■ **APPLY WHAT YOU READ**
1. Which three questions appear as bullet points in the post on Microsoft cutting Claude Code?
2. Write out the part of the post on Microsoft cutting Claude Code that opens with the words containing "AI is supposed" and closes with "toward GitHub Copilot CLI.".

(Beginning of SOURCE DOCUMENT)

AI is supposed to save money… but in some cases is doing the exact opposite. Microsoft reportedly cuts Claude Code for GitHub Copilot CLI. AI coding costs may exceed human engineers

  • Will other companies also cut third-party AI tools because of high AI costs?
  • Is Microsoft doing this mainly for cost savings or to push its own tools?
  • Are AI coding tools actually more expensive than human engineers in real use?

Source: https://tech.yahoo.com/ai/copilot/articles/microsoft-ditching-claude-code-copilot-133318848.html

Article snippet:

Last year, Microsoft CEO Satya Nadella revealed that the company writes up to 30% of its code using generative AI. As it now happens, Microsoft is reportedly planning to reduce the use of Anthropic’s Claude Code — a move designed to push its employees toward GitHub Copilot CLI.

(End of SOURCE DOCUMENT)
(Beginning of DATA PROVIDED)

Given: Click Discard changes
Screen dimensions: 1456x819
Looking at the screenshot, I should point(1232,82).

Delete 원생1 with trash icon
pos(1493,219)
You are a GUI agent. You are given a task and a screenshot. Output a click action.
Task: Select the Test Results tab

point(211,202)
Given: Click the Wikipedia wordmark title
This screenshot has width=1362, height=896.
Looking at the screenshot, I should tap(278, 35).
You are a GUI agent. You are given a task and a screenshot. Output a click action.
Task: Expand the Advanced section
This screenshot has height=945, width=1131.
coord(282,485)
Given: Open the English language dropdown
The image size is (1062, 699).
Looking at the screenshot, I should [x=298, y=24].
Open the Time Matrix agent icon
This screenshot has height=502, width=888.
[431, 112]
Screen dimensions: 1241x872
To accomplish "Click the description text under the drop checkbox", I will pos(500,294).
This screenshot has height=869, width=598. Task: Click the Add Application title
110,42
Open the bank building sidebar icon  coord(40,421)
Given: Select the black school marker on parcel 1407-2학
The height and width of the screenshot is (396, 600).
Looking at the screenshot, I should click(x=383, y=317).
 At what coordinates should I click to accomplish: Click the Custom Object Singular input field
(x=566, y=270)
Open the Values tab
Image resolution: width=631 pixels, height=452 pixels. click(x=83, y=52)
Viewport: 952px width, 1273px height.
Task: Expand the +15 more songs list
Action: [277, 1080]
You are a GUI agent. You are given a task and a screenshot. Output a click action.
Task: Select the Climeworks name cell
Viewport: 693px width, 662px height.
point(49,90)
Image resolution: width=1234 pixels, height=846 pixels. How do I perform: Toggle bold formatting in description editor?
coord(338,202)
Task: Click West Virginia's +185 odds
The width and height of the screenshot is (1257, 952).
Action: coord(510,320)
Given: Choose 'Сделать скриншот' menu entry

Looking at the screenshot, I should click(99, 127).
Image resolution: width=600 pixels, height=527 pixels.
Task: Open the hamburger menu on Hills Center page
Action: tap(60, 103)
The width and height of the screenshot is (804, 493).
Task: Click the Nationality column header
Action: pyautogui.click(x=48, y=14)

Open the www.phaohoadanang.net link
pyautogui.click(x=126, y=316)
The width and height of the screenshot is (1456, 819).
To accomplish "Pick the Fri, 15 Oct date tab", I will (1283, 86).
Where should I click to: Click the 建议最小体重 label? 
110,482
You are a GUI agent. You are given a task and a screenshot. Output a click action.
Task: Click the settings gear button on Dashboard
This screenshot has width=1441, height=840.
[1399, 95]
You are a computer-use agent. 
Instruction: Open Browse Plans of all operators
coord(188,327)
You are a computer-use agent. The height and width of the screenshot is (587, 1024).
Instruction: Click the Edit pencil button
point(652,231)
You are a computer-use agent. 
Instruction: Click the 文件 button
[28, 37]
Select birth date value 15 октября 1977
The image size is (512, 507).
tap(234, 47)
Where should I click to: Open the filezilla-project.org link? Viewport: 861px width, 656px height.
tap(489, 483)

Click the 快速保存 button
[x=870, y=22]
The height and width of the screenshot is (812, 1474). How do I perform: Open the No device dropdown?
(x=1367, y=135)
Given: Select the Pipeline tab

(End of DATA PROVIDED)

■ **ANSWERS BY ITEM**
1.
- Will other companies also cut third-party AI tools because of high AI costs?
- Is Microsoft doing this mainly for cost savings or to push its own tools?
- Are AI coding tools actually more expensive than human engineers in real use?

2.
AI is supposed to save money… but in some cases is doing the exact opposite. Microsoft reportedly cuts Claude Code for GitHub Copilot CLI. AI coding costs may exceed human engineers

  • Will other companies also cut third-party AI tools because of high AI costs?
  • Is Microsoft doing this mainly for cost savings or to push its own tools?
  • Are AI coding tools actually more expensive than human engineers in real use?

Source: https://tech.yahoo.com/ai/copilot/articles/microsoft-ditching-claude-code-copilot-133318848.html

Article snippet:

Last year, Microsoft CEO Satya Nadella revealed that the company writes up to 30% of its code using generative AI. As it now happens, Microsoft is reportedly planning to reduce the use of Anthropic’s Claude Code — a move designed to push its employees toward GitHub Copilot CLI.